Agreed, there should be more "unplayable factions" and less rebel provinces. Would add more intrigue to the gameplay
Rebels will train spies, assasins, and ships of the facilities still exist after the provence goes rebel. Of course, it's very rare and the units they produce are usually garbage.
When/where have you seen that, Vladmir? I ask because while I've heard tales of the occasional rebel ship appearing, I've never seen rebels train agents of any kind. :inquisitive: I don't believe they even build the facilities necessary *to* train them--that only happens if the buildings already existed in the particular province the rebels occupy. Either way, though, the rebels never train agents that I've seen.
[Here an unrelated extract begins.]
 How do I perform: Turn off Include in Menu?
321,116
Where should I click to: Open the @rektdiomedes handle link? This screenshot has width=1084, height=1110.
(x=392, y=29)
Agreed, there should be more "unplayable factions" and less rebel provinces. Would add more intrigue to the gameplay
That's a big reason why I like the XL Mod, as it greatly reduces the number of independent provinces while simultaneously maxing out the number of actual factions. I realize there's a good number of "rebel" provinces in vanilla MTW so that certain factions can expand without bumping into their neighbors right away, but I still think CA went a bit overboard in that respect. It's admittedly only a minor nitpick, but one that could probably have been done a little better.
When/where have you seen that, Vladmir? I ask because while I've heard tales of the occasional rebel ship appearing, I've never seen rebels train agents of any kind. :inquisitive: I don't believe they even build the facilities necessary *to* train them--that only happens if the buildings already existed in the particular province the rebels occupy. Either way, though, the rebels never train agents that I've seen.
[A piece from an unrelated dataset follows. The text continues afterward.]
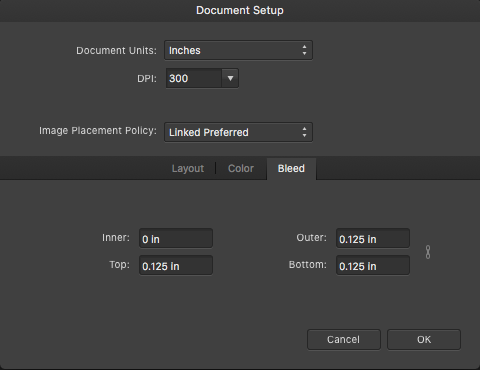480x370 pixels.
Task: Expand the DPI preset arrow
Action: point(230,78)
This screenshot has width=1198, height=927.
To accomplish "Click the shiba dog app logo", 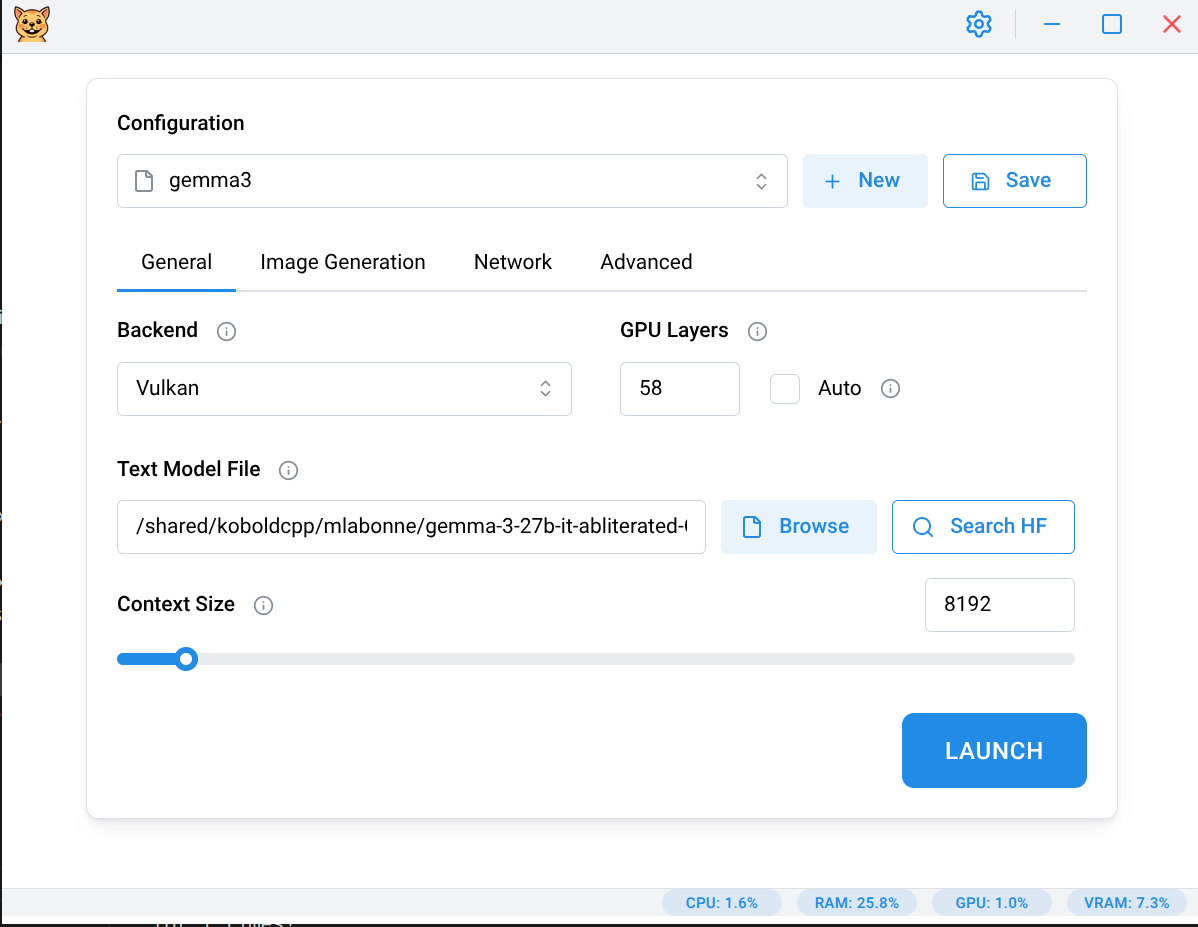I will (32, 24).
Vladimir is right. I've often seen messages about assassins being caught that were "believed to have been working for the rebels". Ships I've never seen, but that may be because the rebels never have shipyards. If you do see rebel ships it's most likely because you're playing a mod and they were in the startpos file.
That's a big reason why I like the XL Mod, as it greatly reduces the number of independent provinces while simultaneously maxing out the number of actual factions. I realize there's a good number of "rebel" provinces in vanilla MTW so that certain factions can expand without bumping into their neighbors right away, but I still think CA went a bit overboard in that respect. It's admittedly only a minor nitpick, but one that could probably have been done a little better.
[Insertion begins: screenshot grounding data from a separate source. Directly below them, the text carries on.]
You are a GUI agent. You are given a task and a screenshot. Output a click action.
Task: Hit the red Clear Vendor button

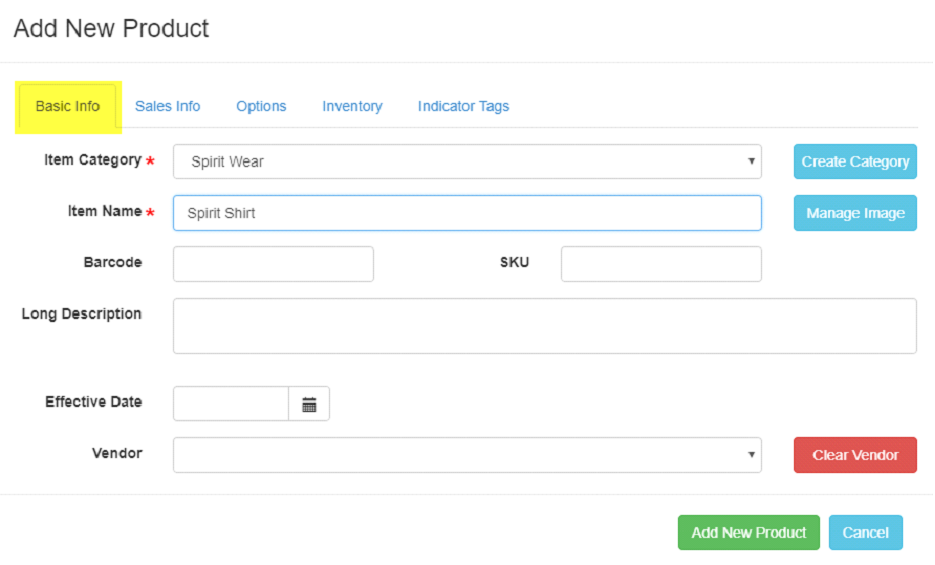[855, 455]
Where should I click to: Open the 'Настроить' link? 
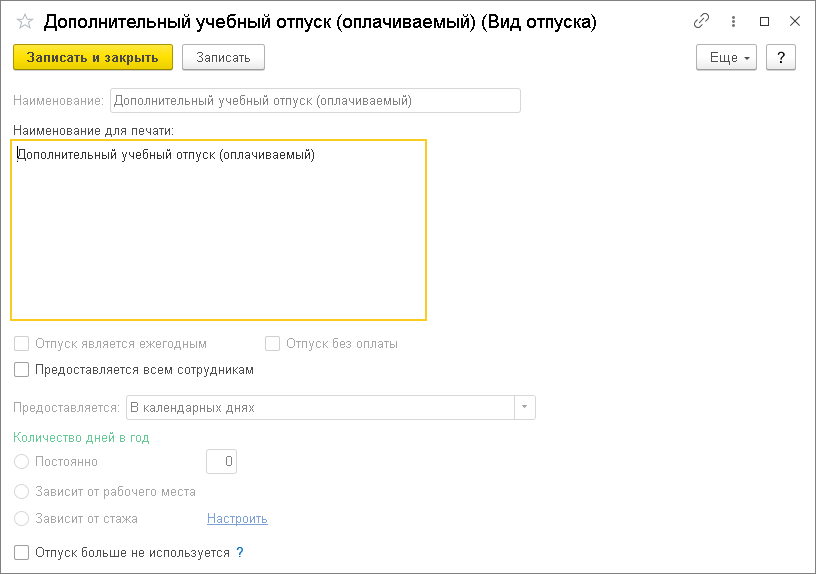pos(237,519)
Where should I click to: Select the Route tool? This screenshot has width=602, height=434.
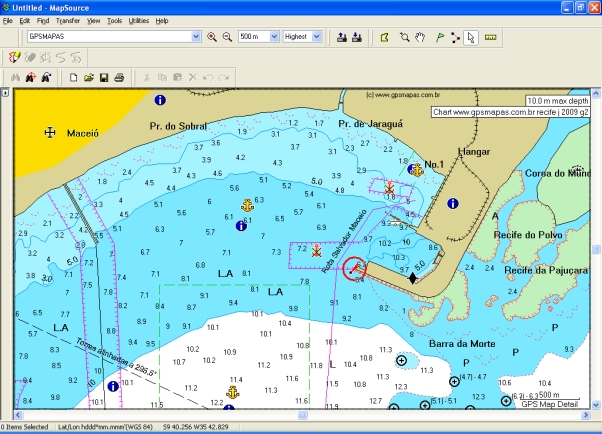pyautogui.click(x=455, y=37)
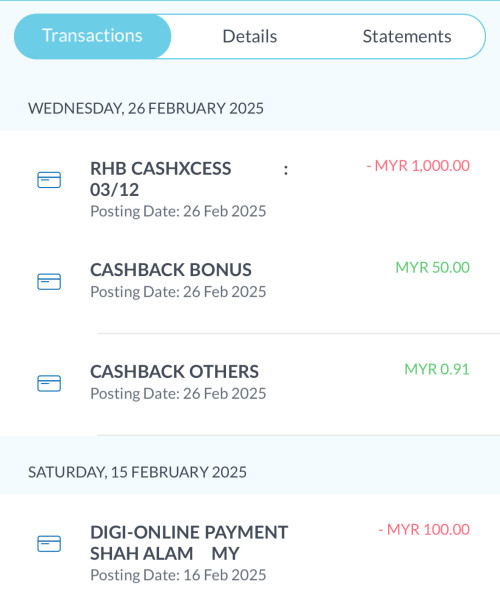Viewport: 500px width, 592px height.
Task: Open the Details tab
Action: 250,37
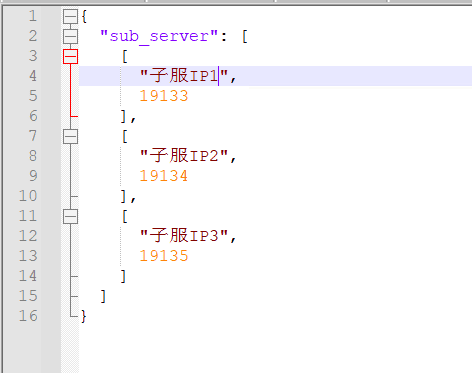Click the closing bracket on line 14
This screenshot has height=373, width=472.
[123, 276]
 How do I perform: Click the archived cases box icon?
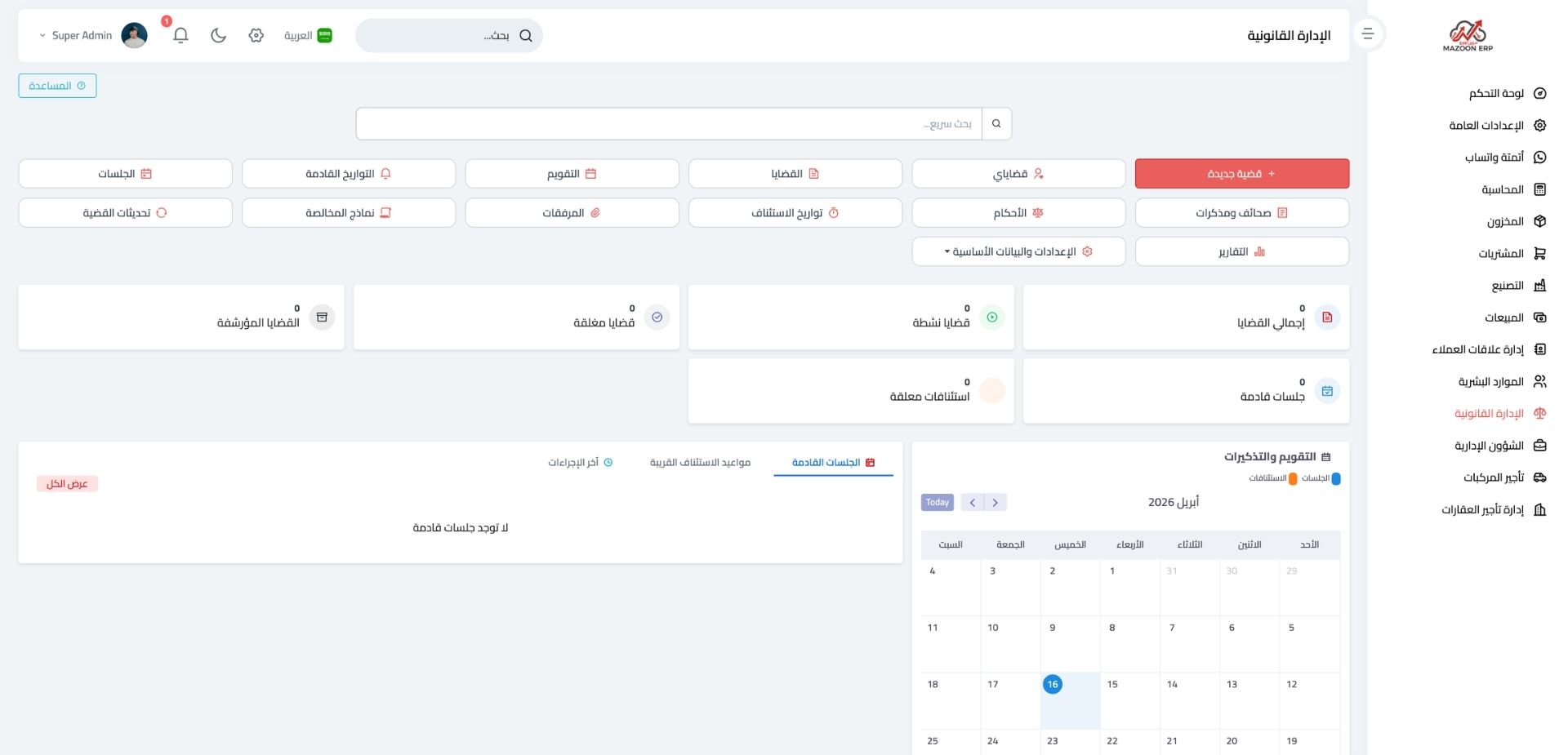pos(322,318)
True. The problem with the eastern european "rebel zone" is that it allows the Byzantine to expand much too quickly.
Vladimir
01-25-2007, 00:33
:laugh4: It always makes me pause and think: "Did I really see that?" :inquisitive: I also tend to encounter them when playing an eastern faction.
Vladimir is right. I've often seen messages about assassins being caught that were "believed to have been working for the rebels". Ships I've never seen, but that may be because the rebels never have shipyards. If you do see rebel ships it's most likely because you're playing a mod and they were in the startpos file.
:laugh4: It always makes me pause and think: "Did I really see that?" :inquisitive: I also tend to encounter them when playing an eastern faction.
Well I'll be scuppered. I've honestly never noticed that before. I think I'm going to pay a little closer attention to the "captured assassin" messages in the future. :book:
True. The problem with the eastern european "rebel zone" is that it allows the Byzantine to expand much too quickly.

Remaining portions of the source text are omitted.